EXERCISE GOAL: Output range, inclusive: from the line containing "You are a GUI agent. The screenshot is 133×2576." to the line containing "Tout refuser (260, 2135)". Restate those lines from the data below word for word and only those.

*** Opening PROVIDED INFORMATION ***

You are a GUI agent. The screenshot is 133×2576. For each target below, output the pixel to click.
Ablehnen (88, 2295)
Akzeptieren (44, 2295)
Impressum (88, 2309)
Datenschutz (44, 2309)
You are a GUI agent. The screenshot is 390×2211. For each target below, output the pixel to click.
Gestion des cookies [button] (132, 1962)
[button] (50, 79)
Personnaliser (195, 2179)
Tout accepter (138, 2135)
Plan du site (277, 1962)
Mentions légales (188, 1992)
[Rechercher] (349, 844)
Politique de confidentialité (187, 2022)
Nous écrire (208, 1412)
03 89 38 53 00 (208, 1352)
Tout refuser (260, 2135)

*** Closing PROVIDED INFORMATION ***
*** Opening PROVIDED INFORMATION ***

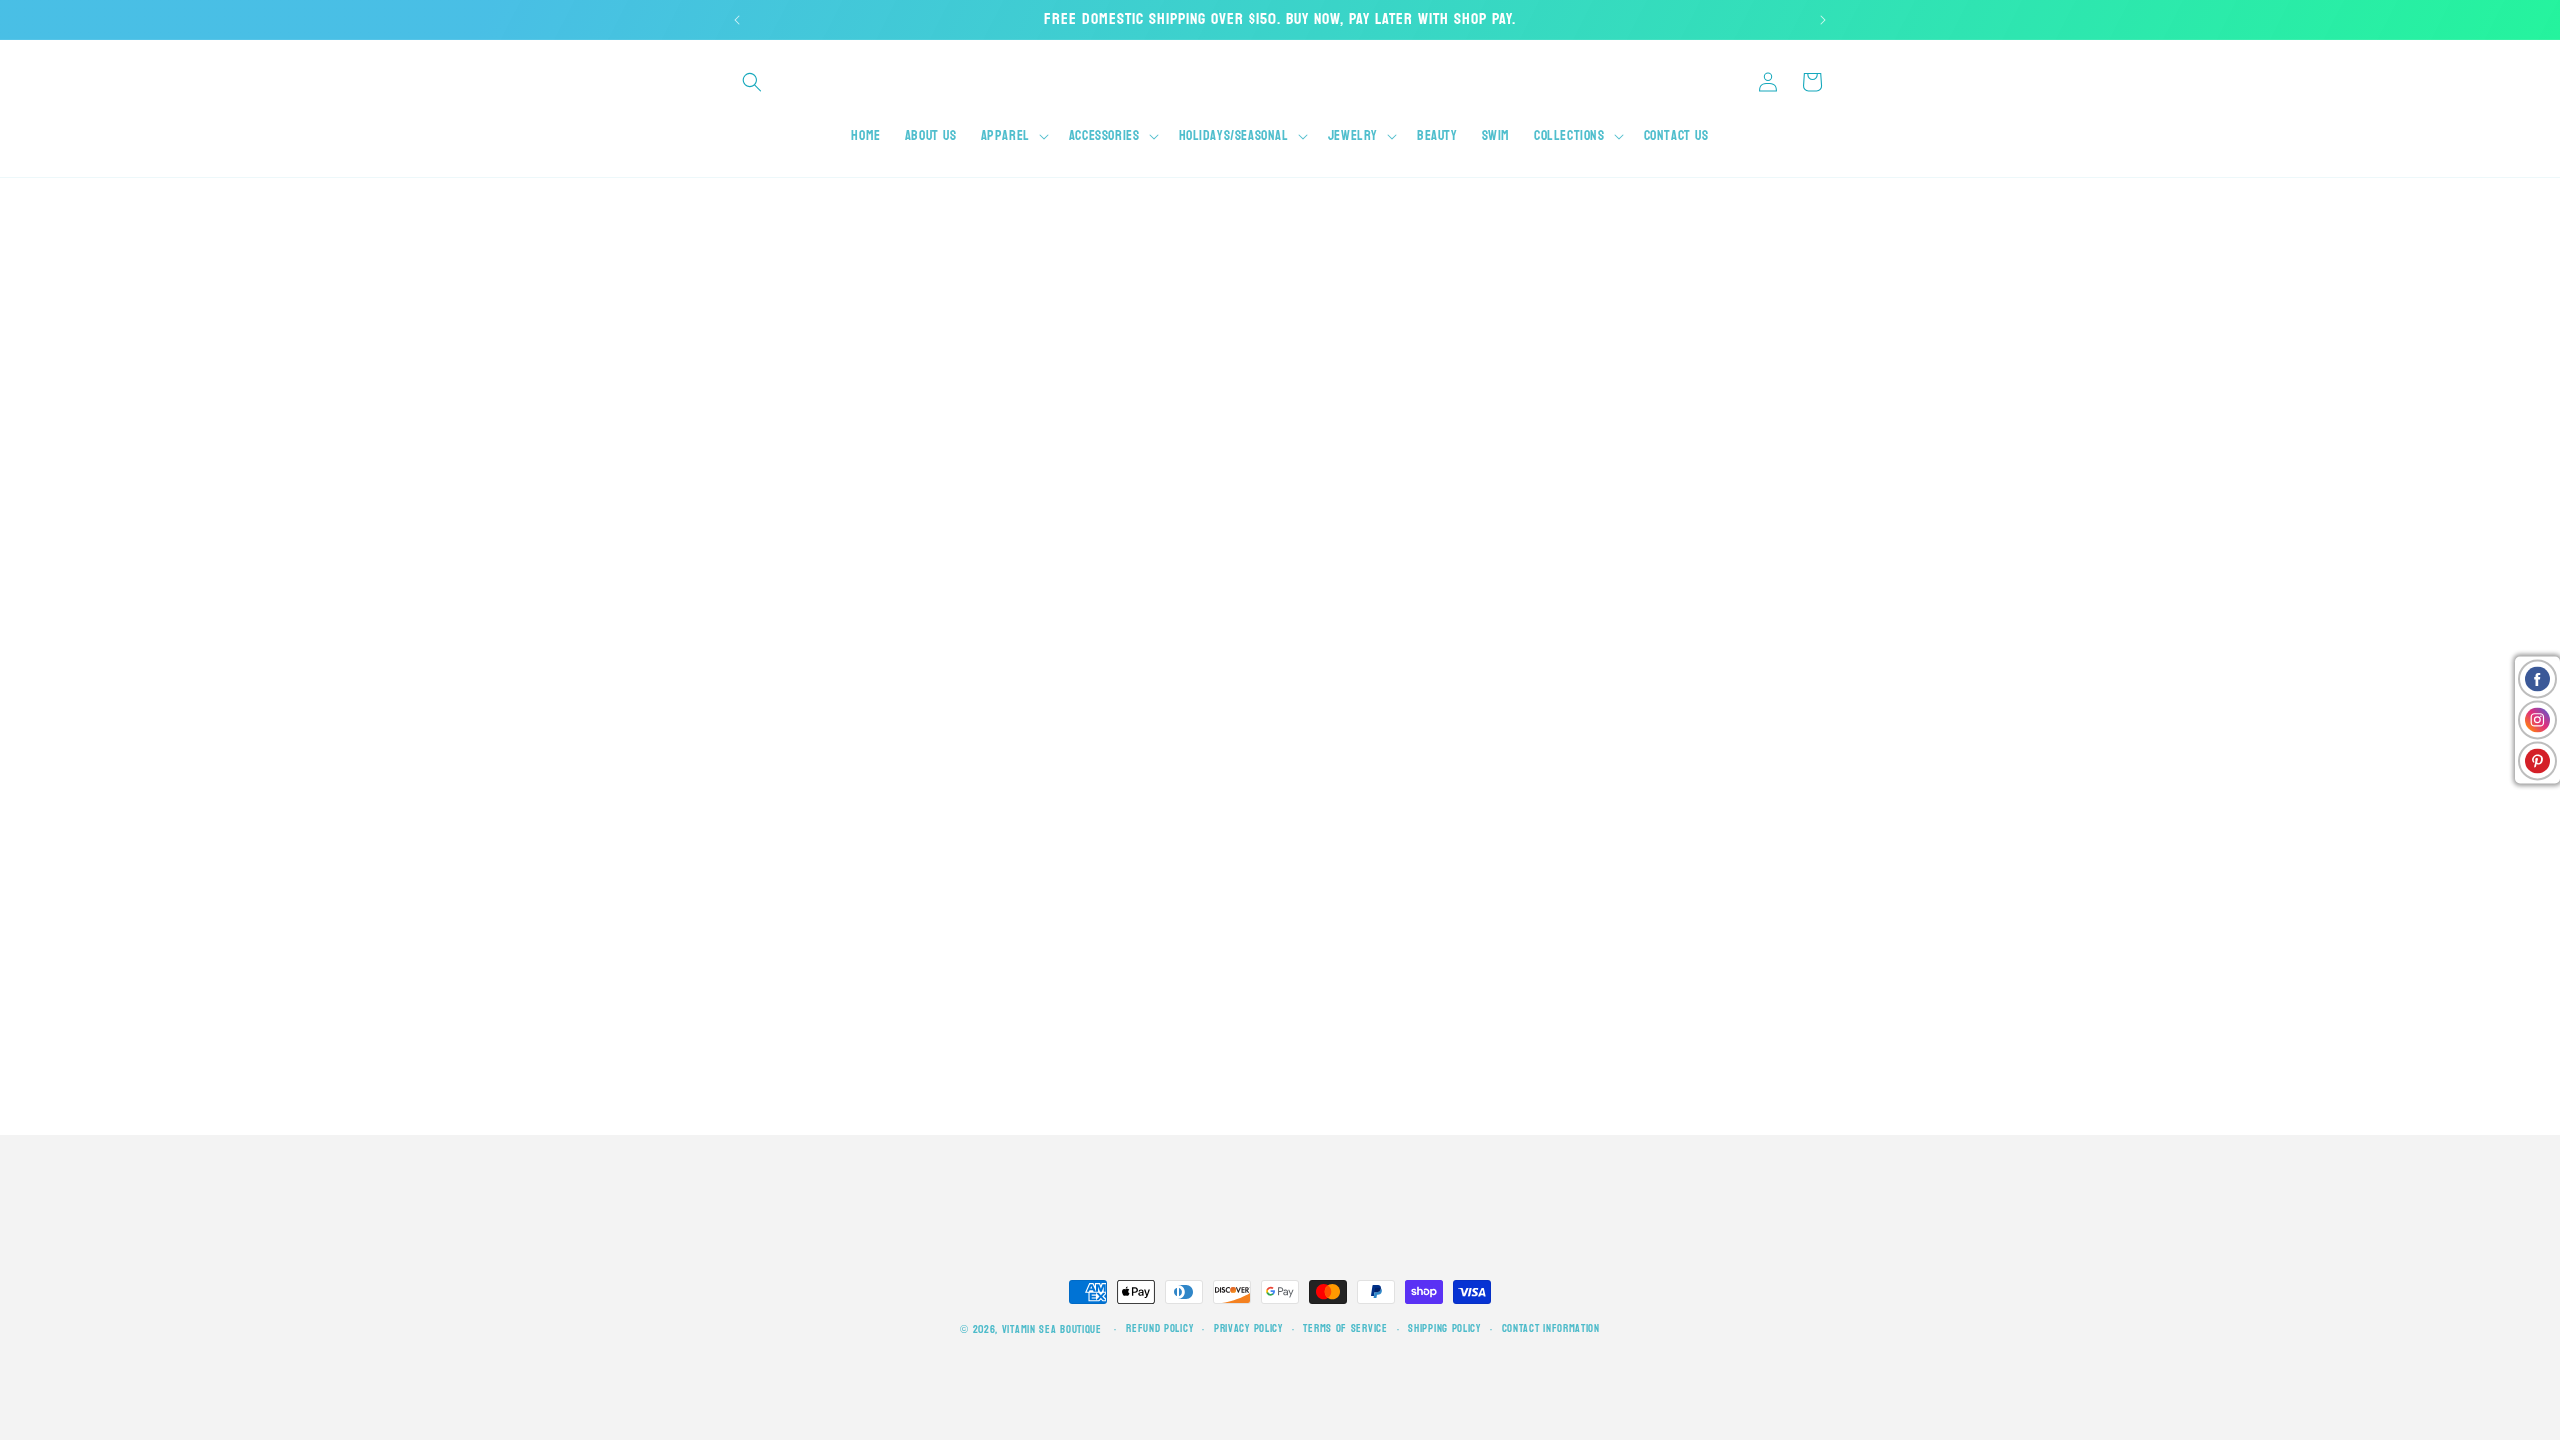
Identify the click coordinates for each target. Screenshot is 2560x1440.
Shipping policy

*** Closing PROVIDED INFORMATION ***
*** Opening PROVIDED INFORMATION ***

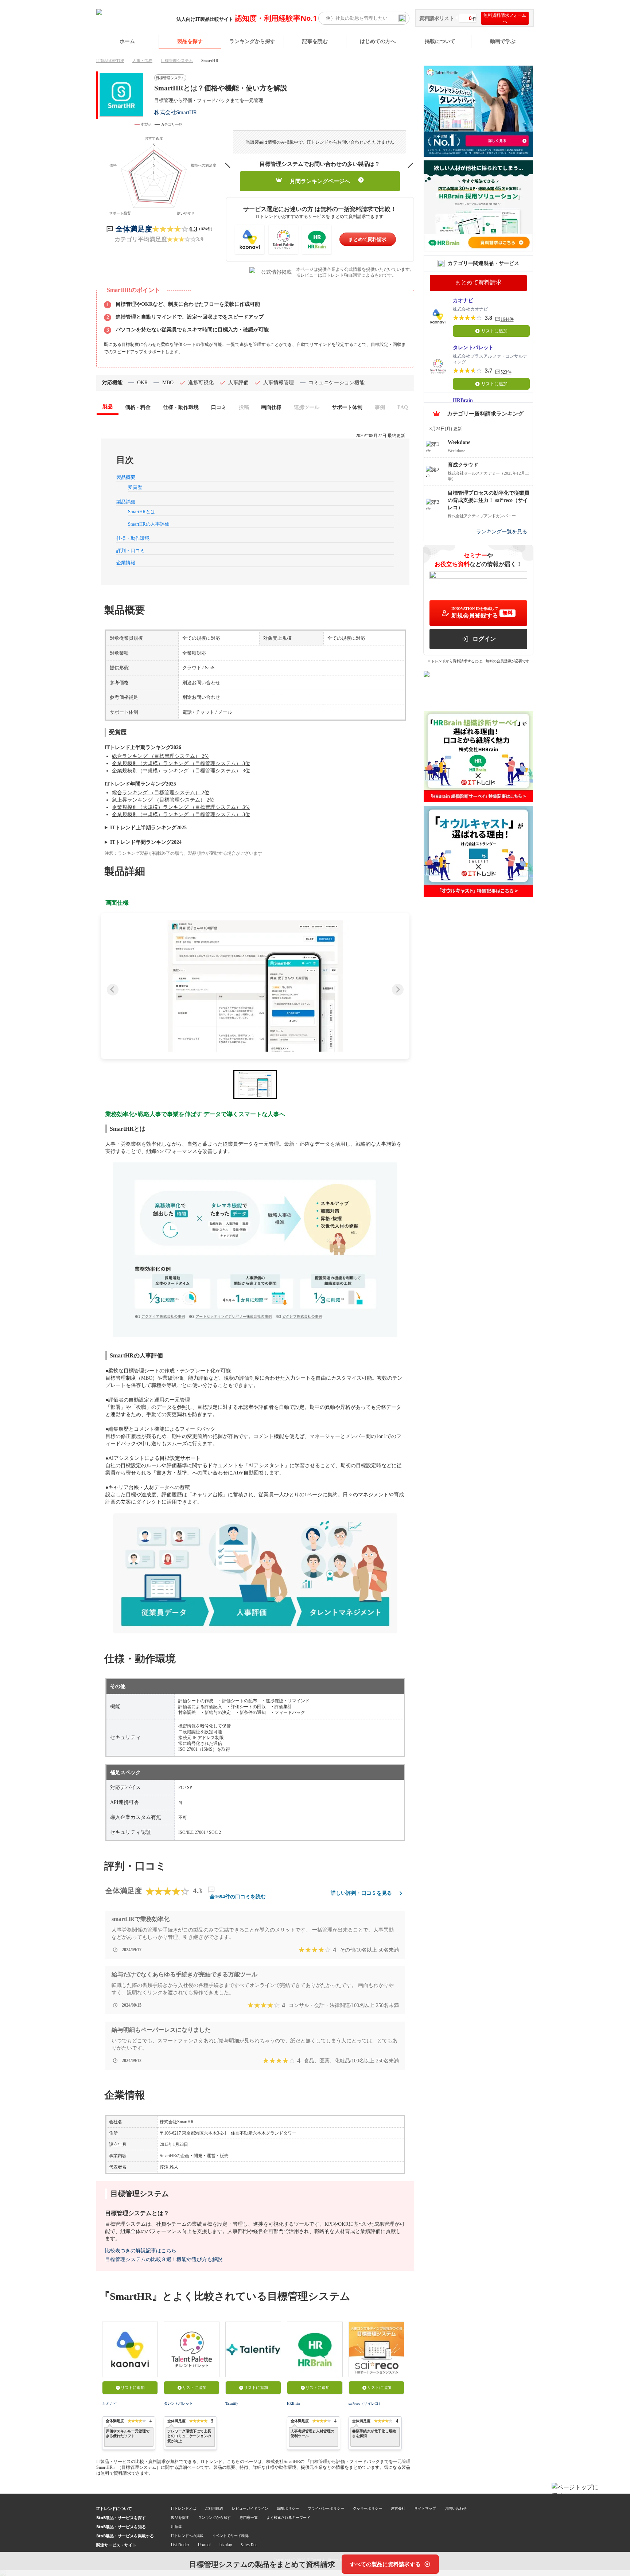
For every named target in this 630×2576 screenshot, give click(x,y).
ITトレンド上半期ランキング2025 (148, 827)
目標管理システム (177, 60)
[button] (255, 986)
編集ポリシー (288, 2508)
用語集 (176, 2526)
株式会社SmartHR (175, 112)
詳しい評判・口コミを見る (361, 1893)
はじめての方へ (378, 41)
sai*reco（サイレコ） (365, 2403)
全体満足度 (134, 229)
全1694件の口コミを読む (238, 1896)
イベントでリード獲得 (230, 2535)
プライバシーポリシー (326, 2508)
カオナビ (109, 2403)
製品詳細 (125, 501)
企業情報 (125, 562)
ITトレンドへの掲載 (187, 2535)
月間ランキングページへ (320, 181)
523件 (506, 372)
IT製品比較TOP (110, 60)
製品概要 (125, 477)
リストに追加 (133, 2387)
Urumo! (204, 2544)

*** Closing PROVIDED INFORMATION ***

FINISHED EXERCISE:
You are a GUI agent. The screenshot is 133×2576. For each target below, output the pixel to click.
Ablehnen (88, 2295)
Akzeptieren (44, 2295)
Impressum (88, 2309)
Datenschutz (44, 2309)
You are a GUI agent. The screenshot is 390×2211. For each target below, output the pixel to click.
Gestion des cookies [button] (132, 1962)
[button] (50, 79)
Personnaliser (195, 2179)
Tout accepter (138, 2135)
Plan du site (277, 1962)
Mentions légales (188, 1992)
[Rechercher] (349, 844)
Politique de confidentialité (187, 2022)
Nous écrire (208, 1412)
03 89 38 53 00 (208, 1352)
Tout refuser (260, 2135)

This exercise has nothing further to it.